The episode does a decent job handling the breakdown in the relationship between Buffy and Angel, but I think there's too much telling and not enough showing. It's been obvious that they still have feelings for one another, but I think this episode didn't do enough to demonstrate the danger in this. However, the notion that Spike has to be the one to do the telling is pretty brilliant, so it's hard to fault the episode for that too much
Observations:
- The Mayor's brief appearance in this episode is pretty amusing (particularly his deconstruction of his own mixed metaphor) but rather pointless, as his commissioning a "committee" to deal with Spike is never mentioned in the episode again. Unless we're supposed to assume that the gang of vampires who attempt to ambush Spike were sent by the mayor? If that was the implication they intended, the connection wasn't drawn strongly enough, since those vampires seemed to be acting on their own behalf against Spike because of their own personal resentment.
- The whole fake-out with the graveyard at the end of the episode is a really dirty trick, isn't it? I'm not sure how I feel about that.

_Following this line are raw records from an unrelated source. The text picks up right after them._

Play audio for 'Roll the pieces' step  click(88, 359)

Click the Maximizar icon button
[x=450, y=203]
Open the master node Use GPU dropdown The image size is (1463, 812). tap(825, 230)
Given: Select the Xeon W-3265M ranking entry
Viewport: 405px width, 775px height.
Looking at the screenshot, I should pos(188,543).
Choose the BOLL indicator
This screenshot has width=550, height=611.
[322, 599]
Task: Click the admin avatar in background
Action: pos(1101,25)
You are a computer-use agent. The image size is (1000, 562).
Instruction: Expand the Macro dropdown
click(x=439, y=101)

- Spike's return is nicely bookended with nods to his origins: First, he crashes into the Sunnydale sign much like he did in "School Hard," and later he rocks out to a version of "My Way" by Sid Vicious, on whom the character of Spike was originally based. Or rather, a version of "My Way" modeled on the version by Sid Vicious: I was pretty disappointed when I found out that the version playing was actually a cover version by Gary Oldman for the film Sid and Nancy, because Sid's own version wasn't available.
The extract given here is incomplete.